Исходный текст →
┌──

Уездный служитель закона

Николай Бичехвост
   

     В беспокойные времена правления государя Николая I в 1835 году 18 декабря последовал Сенатский указ об открытии в просторах Саратовской губернии трех новых уездов.

     Взбудораженным жителям, темным и забитым, втолковывали, что причиной послужило быстрое умножение населения в заволжской части губернии и затруднение в общении с уездными управлением и судом, отделенными от них широким течением Волги. Неудобно это было и для развития местной коммерции и промышленности.

    «Так что покушений на земли ваши, мельницы-ветрянки да сады не предвидится», — успокаивали обывателей чиновники.

    Так родился на левой стороне Волги, в степной глуши Царевский уезд, ныне Ленинский район нашей области. Шумным центром его стала безвестная слобода Царевка, заложенная тридцать лет назад дерзкими воронежскими переселенцами. Теперь стали величать ее городом Царевым Саратовской губернии, чем страшно возгордились ее захудалые мещане и крестьяне.

     Власти нового уезда засуетились изрядно, подыскивая добротные помещения да толковых чиновников. «Во исполнение Указа надобно создать городскую да земскую полицию, казначейство. Для пожарной и полицейской команд подобрать нижних чинов. И все срочно!»
Чуть не забыли, что указ установил: «Для судных дел Царевского уезда быть уездному суду». Ну, а где суд правый да власти всесильные, как обойтись без недремлющего «ока государева»? Посему вводился в уезде уездный прокурор или «уездный стряпчий», с подчинением губернскому прокурору в Саратове.

     Прокурором Царевского уезда был поставлен дворянин из Камышинского уезда Павел Николаевич Канишев.
   «Антиресно, почему сей стряпчий так почитаем в кругу волжских дворян, особливо военных чинов?», — удивлялись судебные канцеляристы, таща ему пропыленные, заволокиченные дела для проверки.
    
    Секрет заключался в том, что юный Канишев в грозовой 1812 год оставил неказистое родовое имение в Камышинском уезде. Вступил простым рядовым в Волынский уланский полк. Отличился рвением и изрядной отвагой в наполеоновских войнах. Сражался в баталиях за Неманом. Остался жив. В походе за границей участвовал в боях под Лейпцигом, штурмовал Сауссан, был при блокаде крепостей. По окончании войны совершил обратный путь в Россию. Тут разбитый Наполеон поднял мятеж.
 
    Наш Канишев, еще усталый после скачки по Европе, вновь в зарубежном походе во Францию и, наконец, возвращается в Россию. На воинской службе он состоял до 1824 года, но особых лавров от нее не получил и вышел в отставку.

   В г. Камышине юристы хорошо знали этого бравого поручика, наделенного здравым умом и даром слова, награжденного орденом шведского Северного меча, медалями за взятие Парижа и в память 1812 года.
 
Н  у как не могли уважать Канишева те же соседние царицынские дворяне да не выпить с
ним чарку, ежели нынешний городничий Царицына П. И. Быков в 1812 году уничтожил в г. Малоярославце переправу через речку и задержал французов?..

└──

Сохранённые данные
┌──

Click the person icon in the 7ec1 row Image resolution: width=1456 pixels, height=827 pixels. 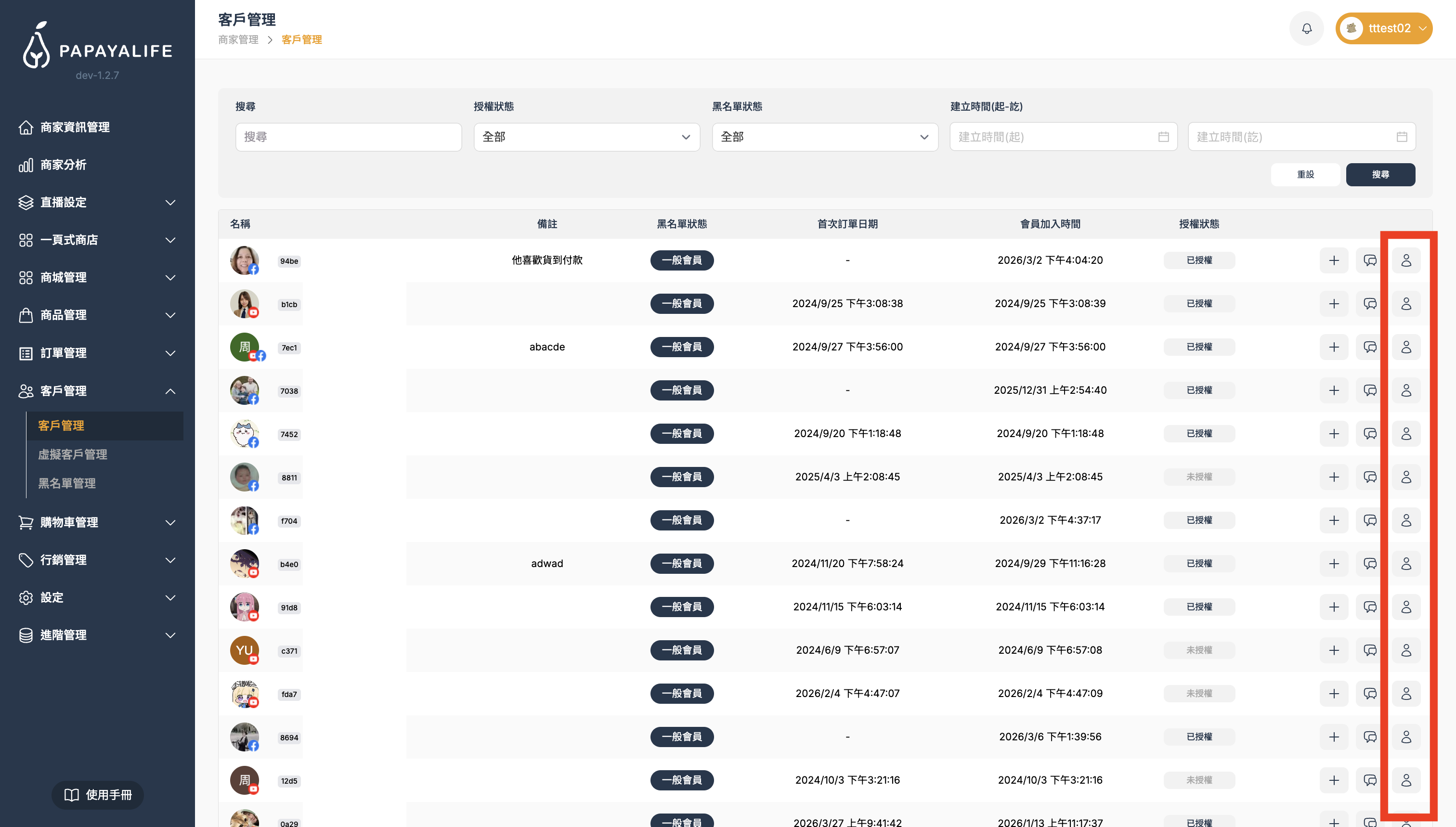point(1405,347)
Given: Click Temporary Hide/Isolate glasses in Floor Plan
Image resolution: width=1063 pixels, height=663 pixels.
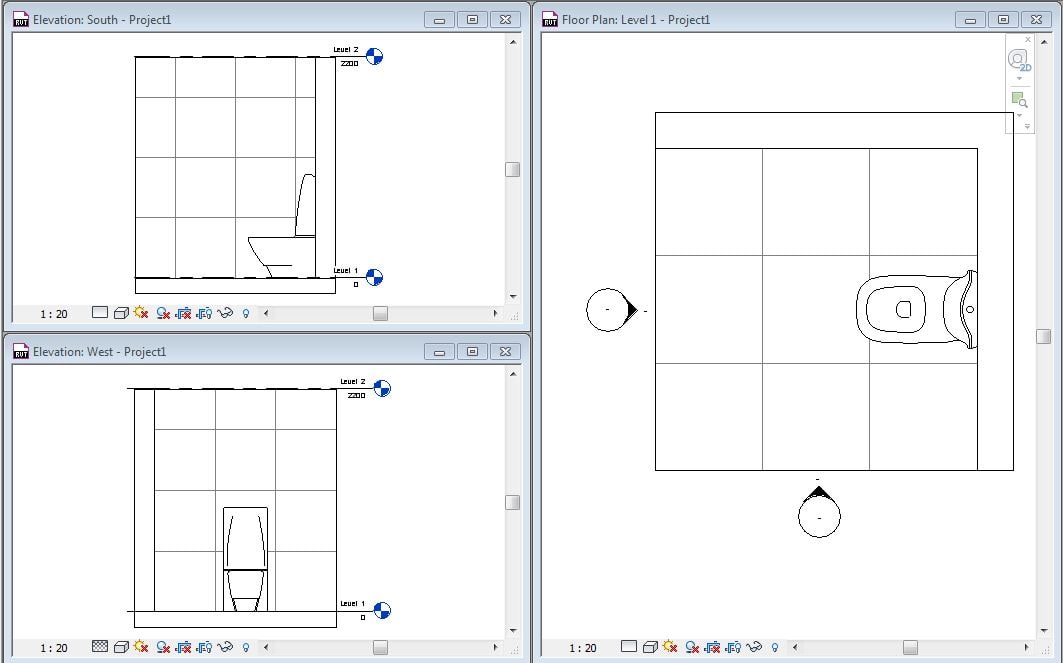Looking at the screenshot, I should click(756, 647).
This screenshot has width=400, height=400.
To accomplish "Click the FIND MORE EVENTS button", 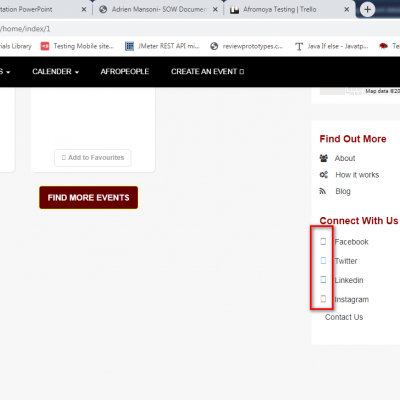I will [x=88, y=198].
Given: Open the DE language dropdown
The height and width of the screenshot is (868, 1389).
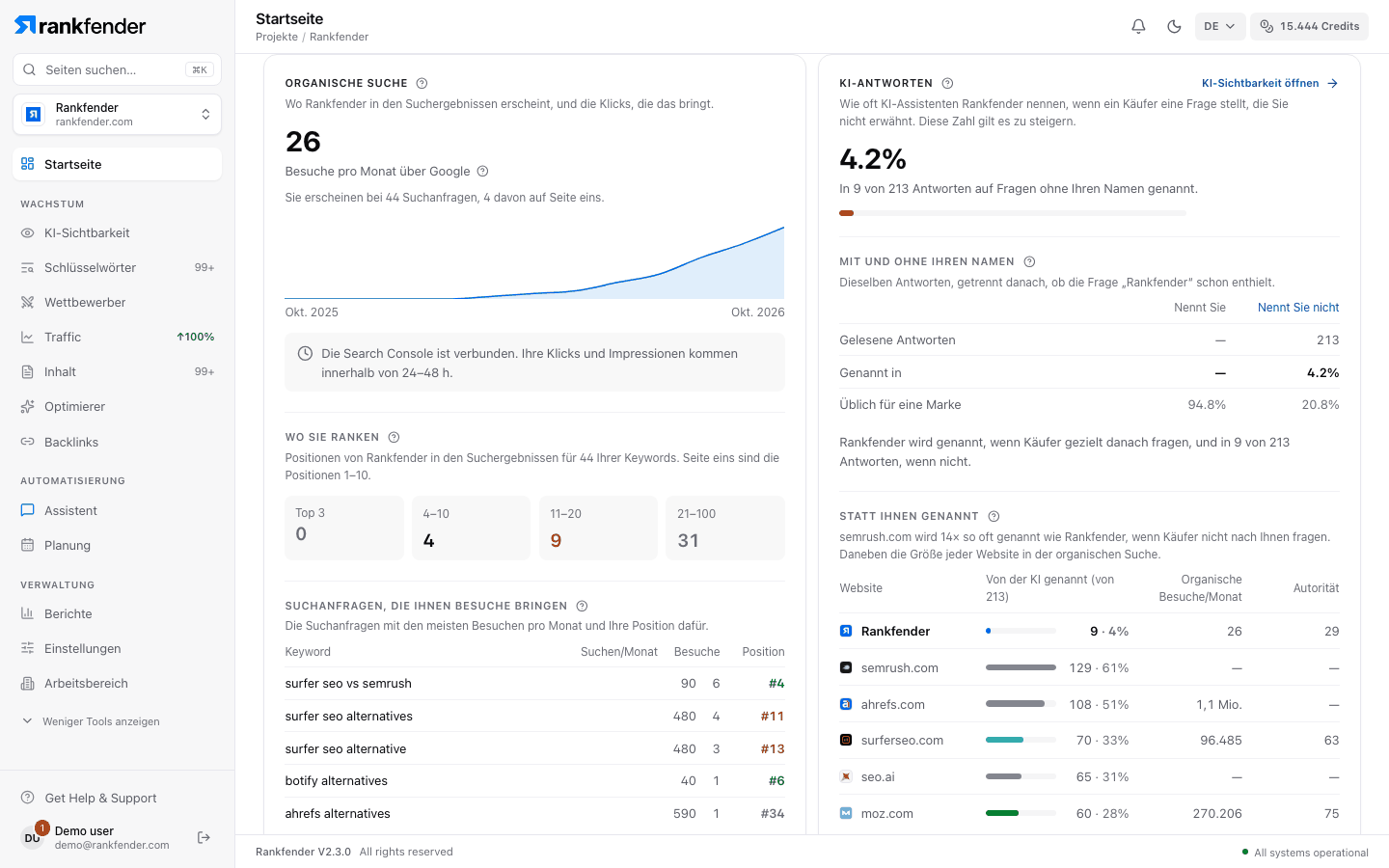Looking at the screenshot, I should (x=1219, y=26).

└──

Условия заданий →
1. Выпишите из текста о царевском уездном прокуроре отрывок от слов «Власти нового уезда» до слов «прокурору в Саратове.».
2. Продолжите очерк о прокуроре Царевского уезда Павле Канишеве, начав сразу после его последнего предложения.

Готовые ответы →
1.
Власти нового уезда засуетились изрядно, подыскивая добротные помещения да толковых чиновников. «Во исполнение Указа надобно создать городскую да земскую полицию, казначейство. Для пожарной и полицейской команд подобрать нижних чинов. И все срочно!»
Чуть не забыли, что указ установил: «Для судных дел Царевского уезда быть уездному суду». Ну, а где суд правый да власти всесильные, как обойтись без недремлющего «ока государева»? Посему вводился в уезде уездный прокурор или «уездный стряпчий», с подчинением губернскому прокурору в Саратове.

2.
    Тот же царицынец А. И. Шмаков участвовал в Бородинском сражении, бился под тем же Малоярославцем, дошел до Парижа и возвратился с серебряной медалью в чине прапорщика.
     А предводитель Царицынского и Камышинского дворянства Алексей Персидский вместе с братом Павлом дерзко преследовали французов и вернулись на Волгу, прославленные в боях.

    И вот Канишев принял присягу на должность уездного стряпчего. Счел это назначение честью. Уразумел, что на гражданке мирно почивать не придется. К прокурорским делам поначалу привыкал тяжело, хотя утруждался неимоверно. Теперь, невзирая на лица сильные, он обязан был о нарушениях закона не только сообщать губернскому прокурору, но, с согласия его, производить иски (возбуждать дела).

     «Поверьте, братцы, мне легче было идти со штыком наперевес в атаку супротив неприятеля, чем сражаться со скрытым мздоимством и зловонной скверной среди власть имущих, — сетовал он в узком кругу. — Ведь ржа корыстолюбия исходит от самого саратовского генерал-губернатора А.  Д. Игнатова, коему подконтрольны все судебно-прокурорские чины, их казенные дела и приговоры судов».

     Провинциальный прокурор не ошибся. С подачи алчного и всемогущего Игнатова расцветала по всей губернии махровая коррупция и казнокрадство. Он долго покровительствовал злоупотреблениям разъевшихся помещиков, пока самого губернатора не привлекли к ответственности.

   Канишев постоянно вникал в злободневные заботы уездных властей, которым грозное начальство направляло циркуляры: «Пресекайте жестко самовольное переселение в заволжские земли. Установите караулы и облавы, задерживайте дезертиров из армии».

    Солдатчины в те времена боялись, как великой кары небесной, и старались избавиться от нее, как от смерти. Побеги из полков и рекрутов были очень часты, как ни грозил суд беглецам ужасными наказаниями.

     Прокурор с городничим, капитан-исправником, судьей и жандармским офицером подводили в Цареве итоги: «Полиция и сыск от Саратова до Астрахани днем и ночью глаз не смыкают. За десять лет уже отловили в степях, лесах и камышах целую армию беглых рекрутов, крестьян, драгун. Считай, 13 тыщ злодеев и бродяг-оборванцев с фальшивыми паспортами».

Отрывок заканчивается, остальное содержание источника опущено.